A Midsummer's Dream

Apparel e-tail sites are hitting it big during the usual midseason doldrums, but will the hits turn into sales?

Special promotions seem to be part of the reason the Web is experiencing a spike in ecommerce traffic this summer, but not enough to account for the truly impressive numbers. This normally flat or sagging period in retail sales has suddenly come to life, according to a new report from Nielsen/NetRatings.

Nordstrom.com, for example, saw traffic increases of more than 50 percent in the week ending July 21 over the previous week and 58 percent over the same week last year.

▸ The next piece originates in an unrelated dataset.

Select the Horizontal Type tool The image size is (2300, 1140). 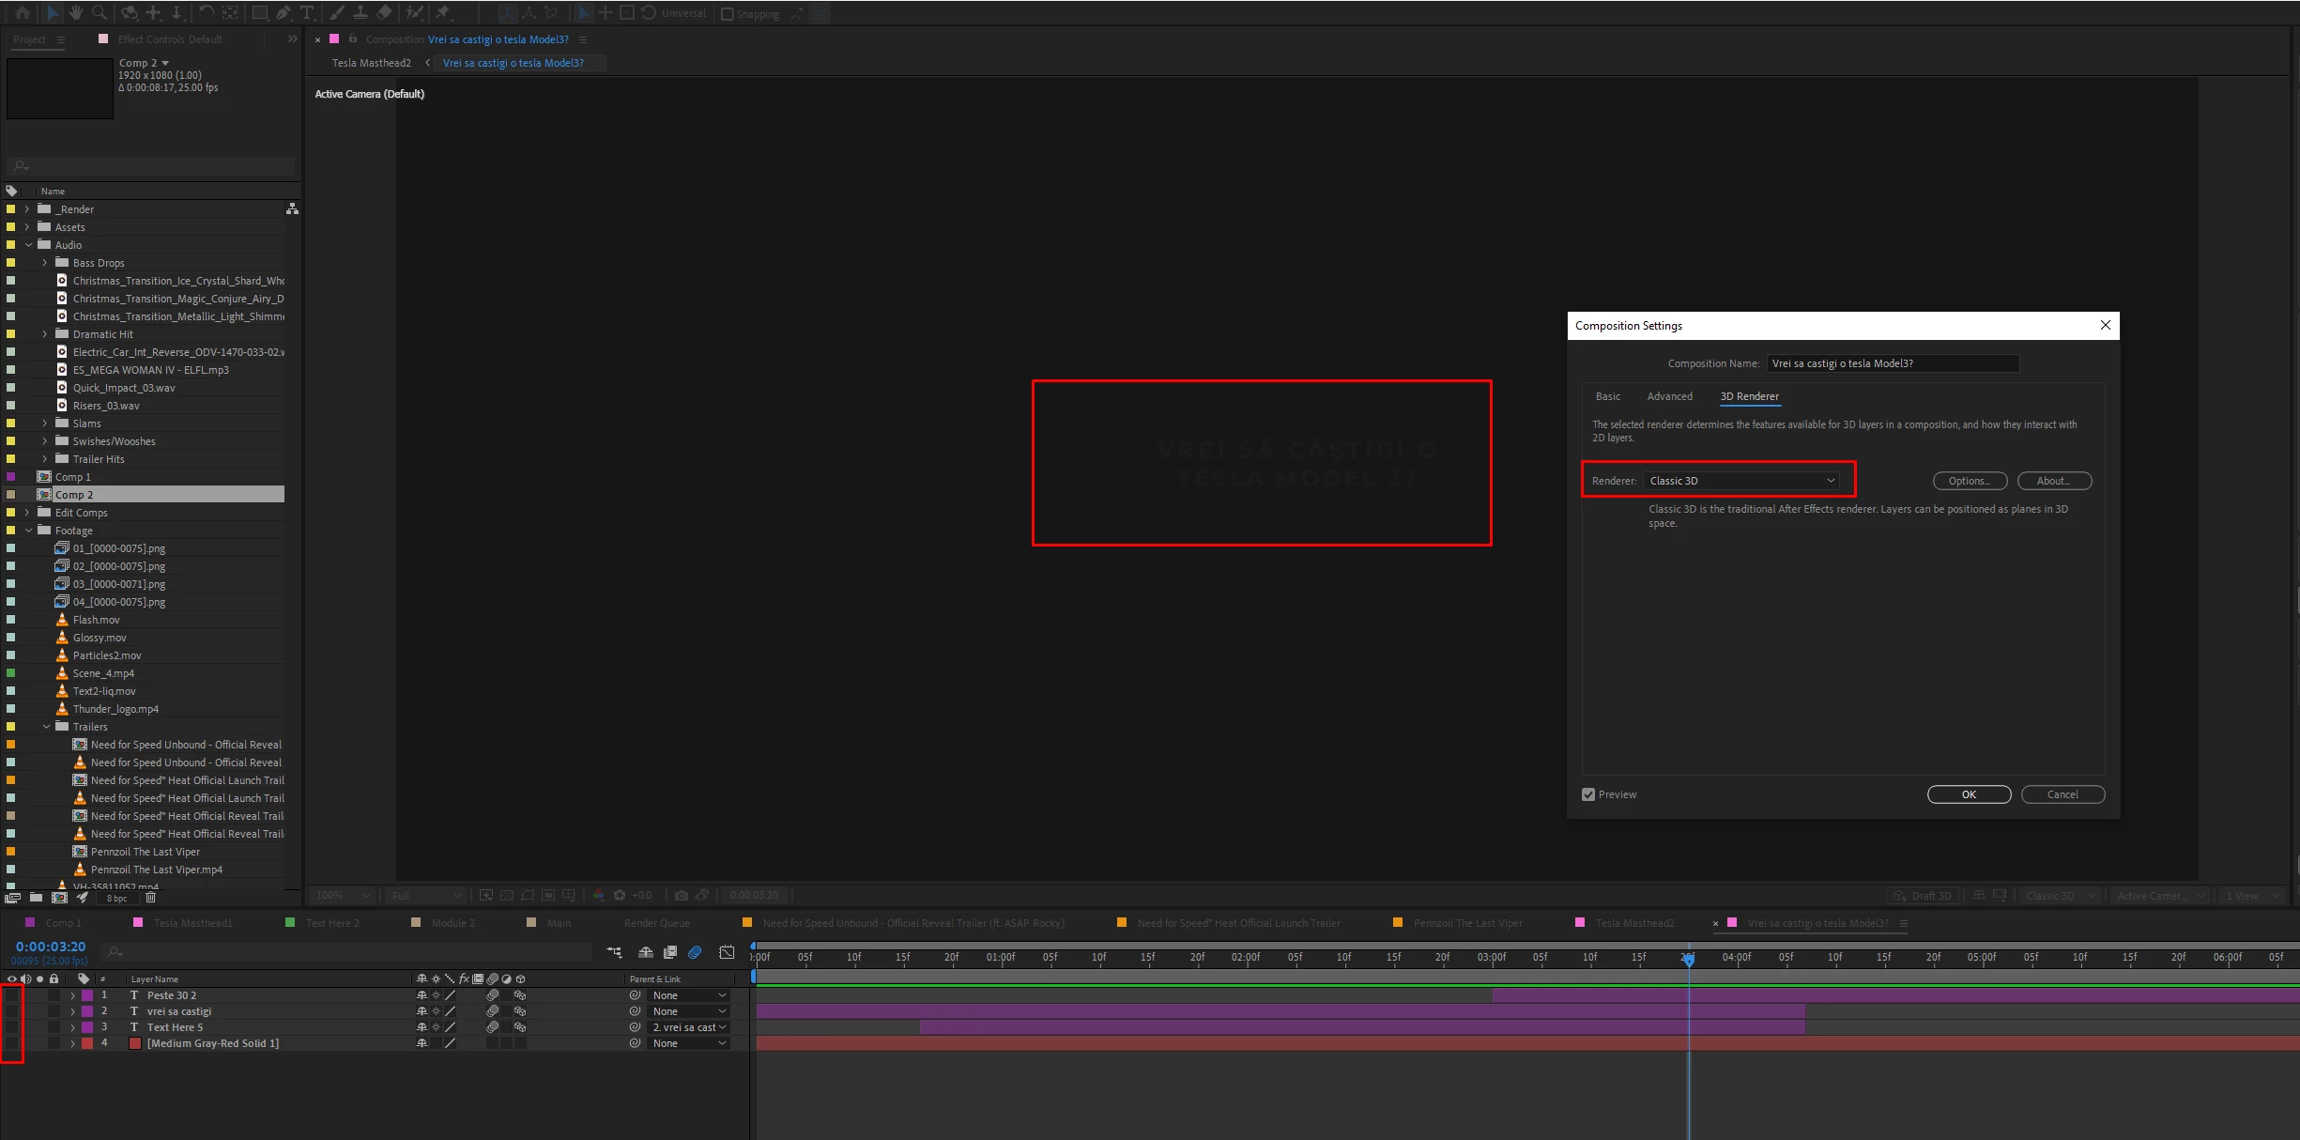(307, 12)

Traffic, of course, does not necessarily translate into increased sales, and those numbers have yet to be analyzed, but previous patterns indicate that some of those new “eyeballs” are shoppers.

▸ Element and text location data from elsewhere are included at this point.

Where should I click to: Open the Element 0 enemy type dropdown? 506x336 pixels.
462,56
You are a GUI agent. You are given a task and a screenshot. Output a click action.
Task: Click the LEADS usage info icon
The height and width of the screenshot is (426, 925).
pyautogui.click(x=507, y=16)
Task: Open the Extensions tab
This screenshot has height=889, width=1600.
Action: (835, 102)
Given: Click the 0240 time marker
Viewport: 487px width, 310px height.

“This summer traffic spike may bode well for the upcoming backto- school season, a busy shopping time that e-tail has only managed to capture a fraction of to date,” said Keith Regan, writing in E-Commerce Times [www.ecommercetimes.com] on July 29. Carrie Johnson of Forrester Research was also quoted as saying, “I think most Web retailers are interested in getting more shoppers to think of using the Web for Back-to- School.... All of the attention has traditionally been on the end-ofthe- year holidays, and this is a period that sometimes gets overlooked online.”

Among the top 10 Web retailers gaining this new traffic are Kohls.com, Macys.com, Nike.com, Barnesandnoble.com and CircuitCity.com. All of these retailers are building from their established brick-and-mortar bases—which seems to be a key success factor in the post-dot-com crash.

Some attribute the growth to a new emphasis on well-promoted, shelf-clearing, inventory-dumping sales designed to make way for the Back-to-School and Fall seasons that lie just ahead. Other observers have noted that much of the glitzy whiz-bang gimmickry, who-needs-to-think-about-the-bottom- line attitude and flashy graphics that characterized the “early days” of e-commerce seem to be taking a back seat to product quality, pricing and customer service.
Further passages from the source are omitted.